Photo: Rich Graessle/Icon Sportswire via Getty Images
As the NFL and the NFL Players' Association, the league's players' labor union, continue early CBA talks, the elimination of the NFL's archaic "funding rule" is a top priority for players, according to multiple reports.
The state of play: Denver Broncos kicker Brandon McManus, the team's NFLPA player representative, called it "almost a non-negotiable for us," per The Athletic.
How it works: The NFL's funding rule stipulates that every fully guaranteed dollar owed to a player, but not yet paid to him, must be placed in a league-run escrow account.
- In other words, even if a player is owed guaranteed money over the course of two or three years, ownership still must place all of that money into a separate bank account.
The problem: Back when the NFL wasn't the cash cow that it is today and players had legitimate concerns about owners not being able to fulfill future financial obligations, this rule made sense and worked in the players' favor.
- But in today's era, the funding rule has morphed into something completely different: a convenient excuse for ownership during contract negotiations.
- Basically, teams will tell players that they can't afford to guarantee their deals because funding them would create cashflow issues. "Negotiations are a leverage game.
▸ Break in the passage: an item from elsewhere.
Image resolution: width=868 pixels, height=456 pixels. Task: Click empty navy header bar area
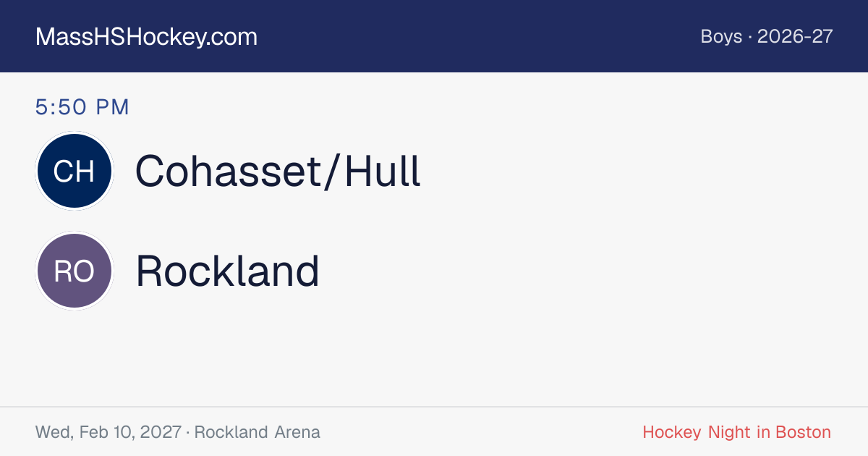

And it's a cudgel they can go to," agent Jelani Roy told The Athletic.
The big picture: Thanks in part to the funding rule, fully-guaranteed contracts — which are the norm in the NBA, NHL and MLB — are a rarity in the NFL.
- Last offseason, Kirk Cousins became the first QB to sign a multi-year, fully-guaranteed deal (three years, $84 million with the Vikings), and that only happened because he was the rare in-his-prime QB to hit free agency, which gave him all the leverage in the world.
The bottom line: The elimination of the NFL's funding rule might not make deals like the one Cousins signed the norm, but it would remove a giant roadblock in the players' ongoing fight for more guaranteed pay.